Hugh Carson Cutler (8 September 1912, Milwaukee, Wisconsin – 12 September 1998, Topeka, Kansas) was a plant taxonomist, economic botanist, plant collector, and pioneer of paleoethnobotany.

Biography
Cutler graduated from the University of Wisconsin–Madison with B.A. in 1935 and M.A. in 1936 and from Washington University in St. Louis with Ph.D. in 1939. His doctoral dissertation was "Monograph of the North American species of the genus Ephedra" . After completing his Ph.D. in 1939 he floated the San Juan River (Colorado River tributary) by himself from Bluff, Utah, to Mexican Hat, Utah. In 1940, Cutler and Martin Withers boated the San Juan from Shiprock, New Mexico, to Aneth, Utah. Cutler met Norman Nevills who hired Cutler to row a boat on one of the early commercial river-running trips down the Colorado River from Green River, Wyoming to Lake Mead through the Grand Canyon. Cutler worked on the boats for two weeks before the start. Due to faulty planning, oars for Cutler's boat did not arrive and a frail 8-foot pair was borrowed and soon broken. Cutler improvised with poles on which were nailed box ends. These worked for the run through Lodore Canyon at Dinosaur National Monument. At Jensen, Utah, supplementary equipment was salvaged from driftwood piles. Barry Goldwater was a trip participant and the two became lifelong friends. The trip took 60-days and near the end of the trip Cutler and Goldwater tobogganed the rapid at Diamond Creek (Arizona) aided by air mattresses. The people who watched from shore raised the question whether the men rode the mattresses or the mattresses rode them. Cutler was listed by Otis R. Marston as the 71st person to travel by boat from Lee's Ferry, Arizona, through Grand Canyon to Lake Mead.

- _Information supplied_
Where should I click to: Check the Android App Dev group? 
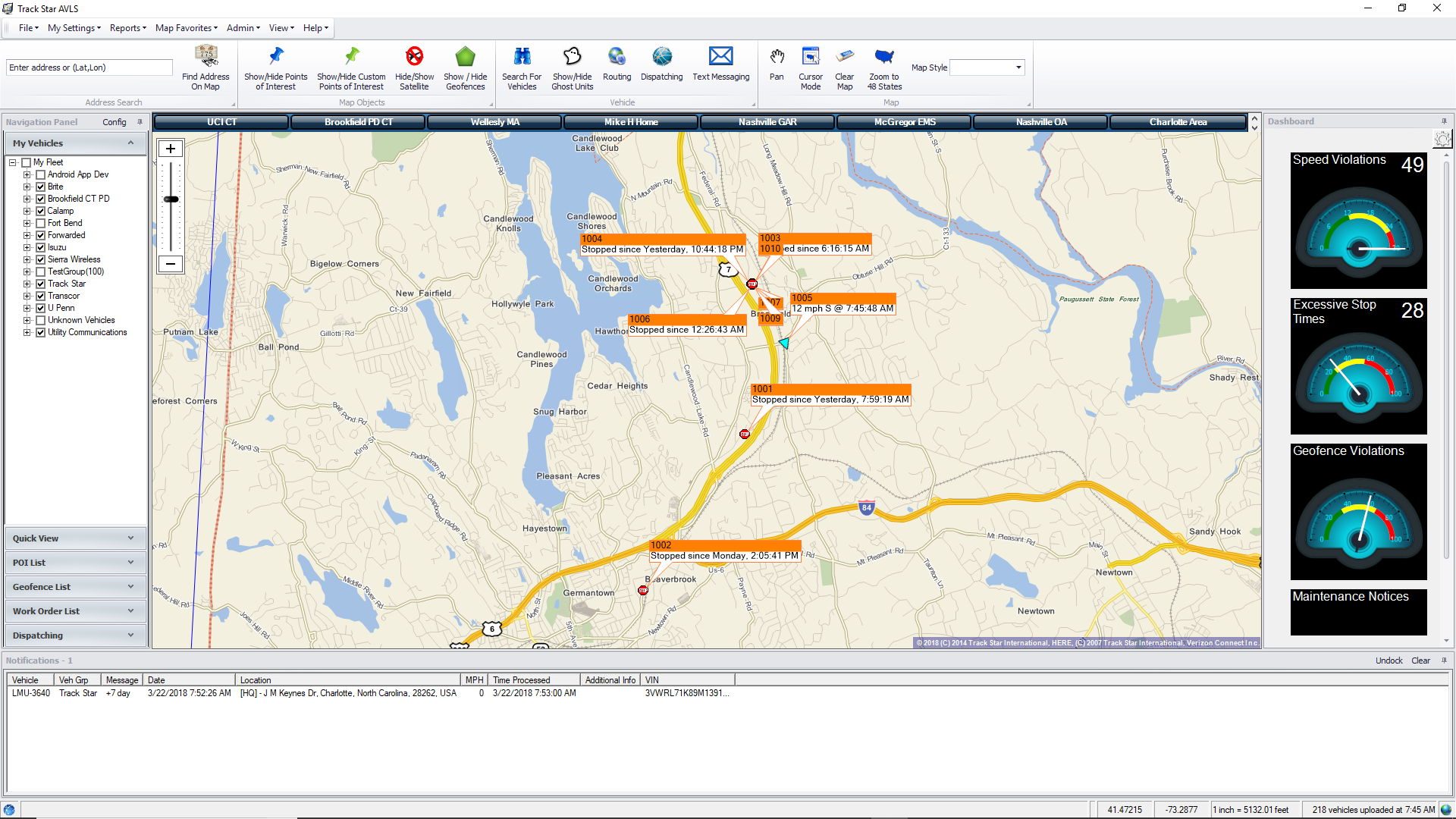pyautogui.click(x=41, y=174)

- _What is required_
Write out the passage of the Hugh Carson Cutler biography from "Hugh Carson Cutler" up to and including "pioneer of paleoethnobotany.".

- _Written solution_
Hugh Carson Cutler (8 September 1912, Milwaukee, Wisconsin – 12 September 1998, Topeka, Kansas) was a plant taxonomist, economic botanist, plant collector, and pioneer of paleoethnobotany.